Other downtown locations considered for the museum included the remodeled Amtrak station, the old Lamonts building and the former Whiz Kids store. A search committee looked at nearly every available building in the downtown area, Brandt said.
She said converting the vacant brick building at 1017 W. First into a children’s museum will help the neighborhood grow.
“I think it gives us an opportunity to put down roots in the community,” Brandt said. “Being a part of a vibrant neighborhood that is growing and changing and embracing us with enthusiasm is a positive for us.”
Steve Mumm, a member of the board of the directors, said the museum is precisely what the low income neighborhood needs.

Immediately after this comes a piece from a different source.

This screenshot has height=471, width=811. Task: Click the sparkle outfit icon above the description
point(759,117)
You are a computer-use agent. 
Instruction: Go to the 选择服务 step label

“This kind of educational attraction is a magnet in urban areas for kids and their families as well as businesses,” Mumm said. “Other cities have done it, and it’s been at the forefront of revitalization of urban areas.”
He said the museum has raised about 20 percent of the $500,000 it needs for operating costs, building renovations and scholarships for low-income kids.
Last year, the Children’s Museum opened for four months in temporary quarters at 222 N. Post, introducing children age 10 and younger to hands-on exhibits that ranged from a replica of a Greek village to a tornado generator.
By the end of the pilot period, more than 10,000 people - many of them adults - had visited the museum and 600 had purchased memberships, Brandt said.
Scheduled to open next spring, the museum could attract 35,000 children and adults each year, Brandt said.
Museum organizers plan a celebration at the new site on Monday from 10:30 a.m. to noon.